Mandela, the father of South African freedom, spent 27 years in a two-square-meters prison cell with a slop bucket. Viktor Frankl, the father of meaning in life, was stripped of everything and sent to a concentration camp. Benoit Mandelbrot, the father of fractal geometry was born into extreme poverty and deprived of access to education.
- paying it forward
Most of us, today, have fortunately not experienced a greater adversity than an empty phone battery. Being a leader today is nothing more, nor less, than a comfortable, safe and steady progression up the career ladder.
Harry Fosdick wrote a book called: ’On Being a Real Person,’ which in other words means, “how to be fake”. ‘Person’ is the root of the word “persona” – it means an ‘actor’s mask’. In a similar fashion, managers learn how to become real leaders in leadership training. What they’re in fact being taught is how to play a role. If someone has to teach you how to be anything “real” – a real person, a real leader – that means that in his or her eyes you’re on probation – not really a leader yet – just a candidate – a proxy.
“Proxies may not be the perfect leaders we all wished we had, but they play an important role. They are there to remind us of the leader archetype. Archetypes represent qualities that are in the rest of us only a potential. The Mandela-leader is not a one-off gene that lays buried under the ground with Nelson’s decaying body. His archetype is merely the epitome of selflessness, unconditional love, and humility — qualities we all have within us. You and I have the leader DNA in us just as much as Mandela had. Owning it… requires practice. But how can you practice without the heart-rending adversities that some of the greatest leaders have had to face?
The best moment to practice is next time your boss gets under your skin (next week). Instead of letting grievance get the best of you, recognize that this situation too is a form of adversity. A smaller, less threatening kind. Everything that irritates us about others can help us better understand ourselves. We are only irritated because something within us gets triggered.
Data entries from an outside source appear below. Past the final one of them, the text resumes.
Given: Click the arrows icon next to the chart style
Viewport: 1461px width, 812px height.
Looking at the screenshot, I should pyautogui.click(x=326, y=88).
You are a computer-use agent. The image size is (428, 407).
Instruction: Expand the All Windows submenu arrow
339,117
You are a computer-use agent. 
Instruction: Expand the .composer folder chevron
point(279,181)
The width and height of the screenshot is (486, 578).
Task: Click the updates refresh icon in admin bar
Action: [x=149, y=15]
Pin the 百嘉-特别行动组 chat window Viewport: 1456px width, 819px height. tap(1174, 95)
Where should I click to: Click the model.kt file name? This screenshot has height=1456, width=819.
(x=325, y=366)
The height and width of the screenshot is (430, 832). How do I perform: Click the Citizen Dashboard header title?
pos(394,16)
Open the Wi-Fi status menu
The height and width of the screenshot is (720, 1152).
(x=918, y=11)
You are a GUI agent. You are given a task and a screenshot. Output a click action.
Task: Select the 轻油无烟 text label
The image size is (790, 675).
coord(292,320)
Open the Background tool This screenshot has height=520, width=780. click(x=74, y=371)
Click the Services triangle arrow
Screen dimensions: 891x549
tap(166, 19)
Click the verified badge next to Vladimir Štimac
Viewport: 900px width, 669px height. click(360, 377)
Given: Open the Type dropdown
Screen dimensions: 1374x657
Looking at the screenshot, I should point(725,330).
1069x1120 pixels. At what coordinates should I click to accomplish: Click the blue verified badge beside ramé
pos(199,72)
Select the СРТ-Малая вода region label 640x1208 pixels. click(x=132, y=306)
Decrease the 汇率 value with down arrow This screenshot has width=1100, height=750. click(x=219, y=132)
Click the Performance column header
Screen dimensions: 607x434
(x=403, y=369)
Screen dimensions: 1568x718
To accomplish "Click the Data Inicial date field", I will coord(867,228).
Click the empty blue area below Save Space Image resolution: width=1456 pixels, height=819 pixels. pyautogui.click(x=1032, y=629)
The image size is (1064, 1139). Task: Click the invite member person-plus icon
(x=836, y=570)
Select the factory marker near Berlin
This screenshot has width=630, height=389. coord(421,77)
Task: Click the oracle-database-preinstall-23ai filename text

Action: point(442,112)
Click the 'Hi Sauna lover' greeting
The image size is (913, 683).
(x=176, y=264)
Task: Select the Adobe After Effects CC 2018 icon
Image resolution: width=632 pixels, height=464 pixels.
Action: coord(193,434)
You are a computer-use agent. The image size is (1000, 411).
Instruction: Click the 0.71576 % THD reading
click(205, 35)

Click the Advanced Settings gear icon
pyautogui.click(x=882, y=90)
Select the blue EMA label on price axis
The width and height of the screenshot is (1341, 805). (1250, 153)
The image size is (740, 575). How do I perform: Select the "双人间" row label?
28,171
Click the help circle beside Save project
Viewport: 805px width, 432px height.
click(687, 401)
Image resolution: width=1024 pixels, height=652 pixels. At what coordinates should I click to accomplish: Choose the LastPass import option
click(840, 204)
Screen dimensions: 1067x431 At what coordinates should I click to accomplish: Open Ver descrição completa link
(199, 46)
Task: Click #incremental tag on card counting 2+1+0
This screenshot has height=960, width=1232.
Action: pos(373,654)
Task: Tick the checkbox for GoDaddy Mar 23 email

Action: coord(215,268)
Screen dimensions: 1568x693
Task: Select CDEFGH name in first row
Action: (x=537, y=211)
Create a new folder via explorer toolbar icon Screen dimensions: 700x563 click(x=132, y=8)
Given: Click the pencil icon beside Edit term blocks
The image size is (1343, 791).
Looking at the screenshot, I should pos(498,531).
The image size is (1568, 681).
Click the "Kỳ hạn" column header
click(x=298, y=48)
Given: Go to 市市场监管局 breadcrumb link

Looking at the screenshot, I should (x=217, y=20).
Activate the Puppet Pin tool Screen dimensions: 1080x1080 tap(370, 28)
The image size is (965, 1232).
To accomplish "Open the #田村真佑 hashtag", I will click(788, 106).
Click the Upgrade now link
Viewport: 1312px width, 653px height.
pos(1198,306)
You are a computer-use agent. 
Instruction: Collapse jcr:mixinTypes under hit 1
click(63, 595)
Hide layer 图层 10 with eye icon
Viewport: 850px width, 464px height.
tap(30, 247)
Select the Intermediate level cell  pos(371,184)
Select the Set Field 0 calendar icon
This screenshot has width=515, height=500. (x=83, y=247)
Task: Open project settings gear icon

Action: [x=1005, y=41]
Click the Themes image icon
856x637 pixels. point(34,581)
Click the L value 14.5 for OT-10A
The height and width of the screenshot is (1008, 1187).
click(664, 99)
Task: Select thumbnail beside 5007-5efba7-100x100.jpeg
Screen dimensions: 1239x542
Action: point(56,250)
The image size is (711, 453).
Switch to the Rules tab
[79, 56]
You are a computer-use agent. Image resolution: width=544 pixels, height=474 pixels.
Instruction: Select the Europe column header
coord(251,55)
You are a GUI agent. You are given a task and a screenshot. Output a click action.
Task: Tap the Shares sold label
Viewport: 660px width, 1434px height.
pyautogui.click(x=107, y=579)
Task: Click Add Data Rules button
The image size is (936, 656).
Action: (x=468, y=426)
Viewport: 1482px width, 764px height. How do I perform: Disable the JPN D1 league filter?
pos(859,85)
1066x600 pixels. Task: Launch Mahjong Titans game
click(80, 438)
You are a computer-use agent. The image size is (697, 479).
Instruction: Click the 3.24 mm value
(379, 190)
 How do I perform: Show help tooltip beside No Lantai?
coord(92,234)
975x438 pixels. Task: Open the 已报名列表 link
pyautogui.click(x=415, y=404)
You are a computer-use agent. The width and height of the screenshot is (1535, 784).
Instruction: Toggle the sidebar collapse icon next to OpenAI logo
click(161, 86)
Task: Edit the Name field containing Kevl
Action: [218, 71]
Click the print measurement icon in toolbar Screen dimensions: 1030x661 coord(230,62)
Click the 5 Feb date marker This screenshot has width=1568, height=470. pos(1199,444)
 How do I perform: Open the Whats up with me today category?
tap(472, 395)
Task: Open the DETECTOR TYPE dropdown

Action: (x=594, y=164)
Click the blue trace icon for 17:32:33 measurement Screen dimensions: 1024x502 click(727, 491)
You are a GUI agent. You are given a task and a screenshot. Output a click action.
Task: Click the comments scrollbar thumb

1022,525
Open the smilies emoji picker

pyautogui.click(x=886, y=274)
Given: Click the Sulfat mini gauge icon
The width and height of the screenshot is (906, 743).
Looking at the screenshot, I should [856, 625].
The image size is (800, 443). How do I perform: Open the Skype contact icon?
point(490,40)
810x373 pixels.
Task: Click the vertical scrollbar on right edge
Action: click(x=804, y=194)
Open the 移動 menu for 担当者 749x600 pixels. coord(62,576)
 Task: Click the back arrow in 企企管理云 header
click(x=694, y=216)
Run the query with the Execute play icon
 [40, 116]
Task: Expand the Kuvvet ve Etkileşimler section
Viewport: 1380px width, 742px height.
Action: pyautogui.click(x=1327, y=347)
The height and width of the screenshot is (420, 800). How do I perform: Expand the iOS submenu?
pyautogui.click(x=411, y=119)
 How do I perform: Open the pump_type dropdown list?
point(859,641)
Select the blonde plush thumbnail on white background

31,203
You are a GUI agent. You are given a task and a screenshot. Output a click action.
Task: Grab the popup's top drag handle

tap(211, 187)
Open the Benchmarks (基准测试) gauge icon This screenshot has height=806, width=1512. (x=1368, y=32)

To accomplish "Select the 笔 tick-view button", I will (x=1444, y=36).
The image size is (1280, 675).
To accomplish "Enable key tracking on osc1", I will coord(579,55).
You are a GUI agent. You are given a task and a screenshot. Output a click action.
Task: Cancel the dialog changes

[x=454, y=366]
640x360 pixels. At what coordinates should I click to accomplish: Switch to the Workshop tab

When these places get touched, we feel negative emotions: pain, hurt, anger, frustration. The reason some people irritate us more than others, such as our boss, for example, is because they mirror something of ours, such as our own leadership shortcomings.
Every situation in life presents you with a choice: to respond as a victim, or emerge as a leader. When someone does something that irritates us, the key is to recognize that he or she is just a trigger…a catalyst.
The emotion that they trigger within us…. belongs to us. How we handle this trigger determines whether the leader within us will rise out of the flames like a phoenix, or whether it will burn to ash.